A Manifesto for Social Change
Mbekis unfurl way to avert poor uprising
Moeletsi Mbeki likes to analyse politics and the economy in an epochal way
The wonderful and interesting thing about Moeletsi Mbeki’s work is how he places our situation within the broad sweep of history, avoiding the tendency of so many political commentators to attribute a disproportionate significance to current political events.
Mbeki likes to analyse politics and the economy in an epochal way. It is what makes his work valuable, but also a little abstract and difficult to translate into what it might mean for you, me and President Jacob Zuma, for example, in the next year or two.
His latest book, co-written with his niece, Nobantu Mbeki, is an attempt to extract from historical experience a practical call to action “to save SA”.

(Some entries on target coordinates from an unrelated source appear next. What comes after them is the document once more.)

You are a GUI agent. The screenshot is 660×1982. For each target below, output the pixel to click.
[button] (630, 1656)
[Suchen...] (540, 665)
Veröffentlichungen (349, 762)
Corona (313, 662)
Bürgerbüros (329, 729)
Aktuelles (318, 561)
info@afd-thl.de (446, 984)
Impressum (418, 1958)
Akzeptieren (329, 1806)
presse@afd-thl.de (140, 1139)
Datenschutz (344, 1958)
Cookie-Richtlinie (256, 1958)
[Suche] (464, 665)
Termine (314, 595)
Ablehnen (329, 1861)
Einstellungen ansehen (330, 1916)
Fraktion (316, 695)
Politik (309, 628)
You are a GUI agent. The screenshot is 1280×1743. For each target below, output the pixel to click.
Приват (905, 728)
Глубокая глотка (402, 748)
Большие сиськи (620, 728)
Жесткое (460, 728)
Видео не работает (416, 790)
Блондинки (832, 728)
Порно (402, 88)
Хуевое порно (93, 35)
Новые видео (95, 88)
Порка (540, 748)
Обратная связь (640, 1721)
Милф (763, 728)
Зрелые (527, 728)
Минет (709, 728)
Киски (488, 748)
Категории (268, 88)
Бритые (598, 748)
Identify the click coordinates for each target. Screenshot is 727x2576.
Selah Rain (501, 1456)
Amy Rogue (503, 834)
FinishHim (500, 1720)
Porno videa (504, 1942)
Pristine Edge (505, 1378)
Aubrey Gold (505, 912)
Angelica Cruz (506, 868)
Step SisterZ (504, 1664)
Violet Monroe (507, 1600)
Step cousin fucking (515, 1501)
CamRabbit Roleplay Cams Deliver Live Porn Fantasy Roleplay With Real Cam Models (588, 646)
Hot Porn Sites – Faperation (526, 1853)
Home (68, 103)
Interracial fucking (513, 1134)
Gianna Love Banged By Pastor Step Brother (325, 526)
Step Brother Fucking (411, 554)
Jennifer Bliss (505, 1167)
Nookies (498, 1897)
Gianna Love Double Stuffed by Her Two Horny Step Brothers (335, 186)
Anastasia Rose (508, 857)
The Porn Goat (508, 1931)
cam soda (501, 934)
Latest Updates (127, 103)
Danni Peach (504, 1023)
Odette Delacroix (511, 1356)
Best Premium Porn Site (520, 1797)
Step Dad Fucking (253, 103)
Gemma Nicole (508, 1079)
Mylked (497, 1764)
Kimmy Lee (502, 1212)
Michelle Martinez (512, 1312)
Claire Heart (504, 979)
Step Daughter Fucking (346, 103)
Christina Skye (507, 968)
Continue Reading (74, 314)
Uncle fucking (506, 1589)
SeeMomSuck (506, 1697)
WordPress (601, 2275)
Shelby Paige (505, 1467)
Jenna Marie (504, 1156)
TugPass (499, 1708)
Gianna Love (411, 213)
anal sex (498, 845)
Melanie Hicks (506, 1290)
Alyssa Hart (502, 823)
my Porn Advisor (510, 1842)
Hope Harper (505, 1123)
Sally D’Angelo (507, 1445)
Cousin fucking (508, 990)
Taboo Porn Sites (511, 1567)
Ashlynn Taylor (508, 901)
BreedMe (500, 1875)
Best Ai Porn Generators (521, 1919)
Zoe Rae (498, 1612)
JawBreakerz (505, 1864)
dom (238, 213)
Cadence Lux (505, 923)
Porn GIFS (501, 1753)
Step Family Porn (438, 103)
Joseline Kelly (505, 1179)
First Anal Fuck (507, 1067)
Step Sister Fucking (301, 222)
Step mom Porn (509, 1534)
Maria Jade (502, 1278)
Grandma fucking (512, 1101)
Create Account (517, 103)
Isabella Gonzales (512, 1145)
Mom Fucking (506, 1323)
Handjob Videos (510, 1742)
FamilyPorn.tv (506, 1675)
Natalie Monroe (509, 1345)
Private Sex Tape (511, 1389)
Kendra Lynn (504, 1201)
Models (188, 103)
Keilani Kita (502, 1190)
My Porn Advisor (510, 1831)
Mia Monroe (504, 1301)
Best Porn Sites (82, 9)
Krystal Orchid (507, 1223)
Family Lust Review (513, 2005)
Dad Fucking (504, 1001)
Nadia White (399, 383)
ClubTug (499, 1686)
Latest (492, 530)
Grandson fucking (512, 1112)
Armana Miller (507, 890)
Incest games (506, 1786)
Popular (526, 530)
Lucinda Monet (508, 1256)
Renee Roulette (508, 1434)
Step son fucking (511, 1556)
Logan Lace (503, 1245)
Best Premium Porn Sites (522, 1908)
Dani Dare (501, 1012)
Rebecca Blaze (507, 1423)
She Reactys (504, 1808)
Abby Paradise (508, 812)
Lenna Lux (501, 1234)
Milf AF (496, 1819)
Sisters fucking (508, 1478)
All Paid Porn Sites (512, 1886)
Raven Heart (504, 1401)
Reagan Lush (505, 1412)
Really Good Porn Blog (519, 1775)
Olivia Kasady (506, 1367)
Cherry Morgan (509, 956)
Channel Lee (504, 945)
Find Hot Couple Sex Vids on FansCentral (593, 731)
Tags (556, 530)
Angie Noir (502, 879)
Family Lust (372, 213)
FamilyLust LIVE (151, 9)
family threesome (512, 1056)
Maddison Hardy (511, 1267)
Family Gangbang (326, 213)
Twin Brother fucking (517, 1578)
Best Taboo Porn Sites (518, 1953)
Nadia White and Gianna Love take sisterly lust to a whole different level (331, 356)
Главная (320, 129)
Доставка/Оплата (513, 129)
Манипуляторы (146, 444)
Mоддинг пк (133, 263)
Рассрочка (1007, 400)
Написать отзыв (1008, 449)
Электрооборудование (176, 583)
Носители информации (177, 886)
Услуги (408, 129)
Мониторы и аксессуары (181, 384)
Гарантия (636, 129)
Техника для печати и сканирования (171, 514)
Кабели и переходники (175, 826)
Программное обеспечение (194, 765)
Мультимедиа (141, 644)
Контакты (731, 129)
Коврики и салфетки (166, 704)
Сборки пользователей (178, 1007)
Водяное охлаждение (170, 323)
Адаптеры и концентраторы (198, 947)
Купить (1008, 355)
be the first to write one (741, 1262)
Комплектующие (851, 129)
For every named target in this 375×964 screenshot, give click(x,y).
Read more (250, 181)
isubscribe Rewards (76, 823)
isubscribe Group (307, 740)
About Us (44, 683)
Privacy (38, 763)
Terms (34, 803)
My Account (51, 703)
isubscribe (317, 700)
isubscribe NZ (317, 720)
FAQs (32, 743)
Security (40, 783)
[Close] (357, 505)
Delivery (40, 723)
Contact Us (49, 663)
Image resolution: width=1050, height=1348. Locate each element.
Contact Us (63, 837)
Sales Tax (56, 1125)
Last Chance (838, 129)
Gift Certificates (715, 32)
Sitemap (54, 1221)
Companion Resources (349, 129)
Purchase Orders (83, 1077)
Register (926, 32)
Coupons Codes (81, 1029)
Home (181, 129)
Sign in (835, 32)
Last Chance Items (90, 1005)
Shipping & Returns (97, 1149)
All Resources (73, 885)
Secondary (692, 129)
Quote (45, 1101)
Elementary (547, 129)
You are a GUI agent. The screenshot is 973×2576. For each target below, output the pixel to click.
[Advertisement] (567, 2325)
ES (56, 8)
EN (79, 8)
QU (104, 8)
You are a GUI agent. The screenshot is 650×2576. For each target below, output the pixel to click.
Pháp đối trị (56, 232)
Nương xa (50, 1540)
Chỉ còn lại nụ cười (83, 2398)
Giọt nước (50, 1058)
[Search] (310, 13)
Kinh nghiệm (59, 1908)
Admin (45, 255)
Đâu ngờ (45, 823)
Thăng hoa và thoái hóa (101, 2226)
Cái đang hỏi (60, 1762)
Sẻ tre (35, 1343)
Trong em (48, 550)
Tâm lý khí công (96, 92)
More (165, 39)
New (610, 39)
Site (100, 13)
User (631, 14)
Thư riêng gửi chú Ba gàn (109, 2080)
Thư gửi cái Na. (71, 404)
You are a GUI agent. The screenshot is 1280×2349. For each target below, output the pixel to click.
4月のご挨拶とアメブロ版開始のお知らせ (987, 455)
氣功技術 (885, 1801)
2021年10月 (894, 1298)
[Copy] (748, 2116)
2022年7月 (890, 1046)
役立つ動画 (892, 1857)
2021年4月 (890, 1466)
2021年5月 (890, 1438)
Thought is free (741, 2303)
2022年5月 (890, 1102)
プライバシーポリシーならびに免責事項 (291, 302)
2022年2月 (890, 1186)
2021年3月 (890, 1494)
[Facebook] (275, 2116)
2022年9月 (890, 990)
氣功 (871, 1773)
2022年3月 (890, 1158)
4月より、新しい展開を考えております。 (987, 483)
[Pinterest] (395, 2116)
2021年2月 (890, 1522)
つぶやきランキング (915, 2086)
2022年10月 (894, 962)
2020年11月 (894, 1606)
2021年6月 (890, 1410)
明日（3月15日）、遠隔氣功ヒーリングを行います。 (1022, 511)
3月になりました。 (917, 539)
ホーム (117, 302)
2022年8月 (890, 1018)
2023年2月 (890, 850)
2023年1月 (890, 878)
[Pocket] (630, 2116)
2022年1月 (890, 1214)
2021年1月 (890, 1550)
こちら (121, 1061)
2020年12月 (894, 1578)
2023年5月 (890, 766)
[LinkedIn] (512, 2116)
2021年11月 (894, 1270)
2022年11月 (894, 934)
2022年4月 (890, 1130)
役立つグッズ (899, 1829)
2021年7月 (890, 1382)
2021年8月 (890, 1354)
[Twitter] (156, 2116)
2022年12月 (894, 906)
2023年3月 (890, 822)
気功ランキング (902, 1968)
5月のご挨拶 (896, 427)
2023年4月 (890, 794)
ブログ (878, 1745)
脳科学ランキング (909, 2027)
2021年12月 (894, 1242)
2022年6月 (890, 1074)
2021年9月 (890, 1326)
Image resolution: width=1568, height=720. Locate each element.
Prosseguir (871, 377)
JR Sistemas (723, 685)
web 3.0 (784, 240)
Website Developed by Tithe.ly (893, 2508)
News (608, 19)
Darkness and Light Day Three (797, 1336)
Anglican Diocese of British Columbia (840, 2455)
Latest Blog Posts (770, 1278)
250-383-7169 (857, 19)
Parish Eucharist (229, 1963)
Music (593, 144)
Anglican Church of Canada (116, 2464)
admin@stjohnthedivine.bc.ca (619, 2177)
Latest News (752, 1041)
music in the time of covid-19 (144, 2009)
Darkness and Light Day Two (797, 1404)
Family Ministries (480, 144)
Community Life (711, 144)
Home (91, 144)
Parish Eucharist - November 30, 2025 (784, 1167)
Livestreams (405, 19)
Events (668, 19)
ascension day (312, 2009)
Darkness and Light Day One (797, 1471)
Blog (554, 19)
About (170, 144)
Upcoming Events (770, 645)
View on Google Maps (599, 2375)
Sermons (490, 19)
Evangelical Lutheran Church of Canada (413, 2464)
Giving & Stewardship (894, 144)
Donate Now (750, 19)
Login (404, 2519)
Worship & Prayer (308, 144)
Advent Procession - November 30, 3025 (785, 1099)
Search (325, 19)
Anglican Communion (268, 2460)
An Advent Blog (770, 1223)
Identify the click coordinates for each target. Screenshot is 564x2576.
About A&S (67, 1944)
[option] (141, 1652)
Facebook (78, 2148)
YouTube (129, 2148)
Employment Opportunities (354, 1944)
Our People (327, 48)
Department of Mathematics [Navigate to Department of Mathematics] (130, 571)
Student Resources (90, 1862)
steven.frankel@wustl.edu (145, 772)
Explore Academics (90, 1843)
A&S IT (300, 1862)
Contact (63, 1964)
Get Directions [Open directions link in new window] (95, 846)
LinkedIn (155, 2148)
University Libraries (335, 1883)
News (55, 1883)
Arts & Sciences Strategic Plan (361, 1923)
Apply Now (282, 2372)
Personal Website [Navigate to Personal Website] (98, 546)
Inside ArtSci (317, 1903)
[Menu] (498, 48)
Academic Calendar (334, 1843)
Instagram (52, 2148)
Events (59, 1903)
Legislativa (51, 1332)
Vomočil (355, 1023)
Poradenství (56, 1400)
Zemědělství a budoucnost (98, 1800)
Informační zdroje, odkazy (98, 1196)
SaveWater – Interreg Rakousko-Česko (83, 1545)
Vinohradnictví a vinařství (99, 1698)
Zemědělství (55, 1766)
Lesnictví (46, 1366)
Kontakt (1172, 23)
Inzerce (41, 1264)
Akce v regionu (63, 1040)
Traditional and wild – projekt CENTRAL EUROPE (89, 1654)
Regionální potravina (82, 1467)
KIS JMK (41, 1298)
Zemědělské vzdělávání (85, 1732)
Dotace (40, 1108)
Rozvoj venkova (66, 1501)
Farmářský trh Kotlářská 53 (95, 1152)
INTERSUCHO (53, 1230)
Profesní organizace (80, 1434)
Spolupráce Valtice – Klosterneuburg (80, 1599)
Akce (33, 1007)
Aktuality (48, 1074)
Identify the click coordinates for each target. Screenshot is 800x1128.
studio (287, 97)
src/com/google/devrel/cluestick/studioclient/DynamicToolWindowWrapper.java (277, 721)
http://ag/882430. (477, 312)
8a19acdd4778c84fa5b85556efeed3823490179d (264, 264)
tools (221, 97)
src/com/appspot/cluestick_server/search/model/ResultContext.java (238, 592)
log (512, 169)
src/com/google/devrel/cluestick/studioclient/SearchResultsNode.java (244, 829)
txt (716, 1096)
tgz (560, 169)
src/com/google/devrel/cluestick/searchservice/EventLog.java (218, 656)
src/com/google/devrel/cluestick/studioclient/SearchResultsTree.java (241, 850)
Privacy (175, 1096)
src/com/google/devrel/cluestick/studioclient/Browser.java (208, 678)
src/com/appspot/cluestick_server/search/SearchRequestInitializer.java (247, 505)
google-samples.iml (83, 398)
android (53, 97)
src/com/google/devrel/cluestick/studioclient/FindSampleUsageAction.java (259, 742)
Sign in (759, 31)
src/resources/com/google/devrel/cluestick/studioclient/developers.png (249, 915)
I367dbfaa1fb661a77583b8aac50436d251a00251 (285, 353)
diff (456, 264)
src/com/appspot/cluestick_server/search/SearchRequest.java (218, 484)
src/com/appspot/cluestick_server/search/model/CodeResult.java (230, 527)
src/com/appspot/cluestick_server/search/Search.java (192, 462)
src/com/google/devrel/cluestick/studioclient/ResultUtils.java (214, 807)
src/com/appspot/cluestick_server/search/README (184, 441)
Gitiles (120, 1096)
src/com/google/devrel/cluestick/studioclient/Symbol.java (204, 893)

In A Manifesto for Social Change, the Mbekis set out to make the case for how SA can be diverted from the path on which it is set: a violent showdown between the black poor and the government, in which the state will grow increasingly repressive as the governing elite seek to hold onto power.
Most reviews of the book focus on the conclusion: what is required to avert this outcome is a new political coalition between the black poor, who have an interest in a growing and job-creating economy; sections of the middle-class, such as independent professionals, who are interested in the same; and the capitalist class, whose key concern is to regain access to the state to achieve long-term stability and security, which has been lost. Cut out of the equation are the African nationalists (or ANC), whose “self-serving obscurantism of the so-called champions of the poor amounts to a thinly veiled excuse to ascend to the reins of power and untold riches … in a morally bankrupt system of governance that lacks credible checks and balances”.
It is a conclusion that seems abstract and even far-fetched when viewed in the straitjacket of SA’s political party set-up, of an African nationalist governing party kept in power by the loyalty of masses of the poor; an alliance of minorities and capital, banded together in the DA; and the small radical-populist EFF.
In this set-up, where is change to come from? The ANC, lacking any real opposition on the left, is in a long, slow decline; the EFF, many believe, has hit the ceiling of its support, as radicalism has limited appeal to SA’s large conservative population; and the DA is up against its limits, being of the old establishment.
Mbeki did not arrive at his proposed “manifesto for social change” from an analysis of the current political set-up, but rather through an analysis of the historical social structure and what has propelled the transfer of power between elites through history.
SA is not a classic capitalist society, but a stunted one with an economy unable to absorb half of its working-age population in productive activity. This underclass keeps the ANC in power, with the welfare system playing a crucial role in the co-option.
Due to deindustrialisation, the blue-collar working class that in the postdemocracy period shared state power with the African nationalists, is demobilised and marginalised, and no longer the force for change it once was.
The property-owning class, which held state power during both the eras of British colonial rule and Afrikaner nationalism, has lost its grip on the state and is increasingly insecure. As a result, it cannot plan and will not invest, with the stunted economy consequently in structural decline.
The African nationalists are the first political elite not to own property and have no option other than to finance its own consumption and accumulation of assets from state revenues.
This set of dynamics – an economy in structural decline; a large, jobless underclass and a political elite that cannot afford to give up state power – sets the stage for an inevitable and violent conflict between the underclass and the state, which will be met with repression.
SA can break out of this cycle, says Mbeki, if an alliance of social classes turns against the venal political elite. But for this to happen, an appropriate economic offering – or set of reforms or changes that promote job creation and arrest the decline of the economy – that can win the support of the underclass needs to be put on the table.
The book, a short one of only 120 pages, does not take us there. Neither does it take us to the next logical step of who could put such an offering together.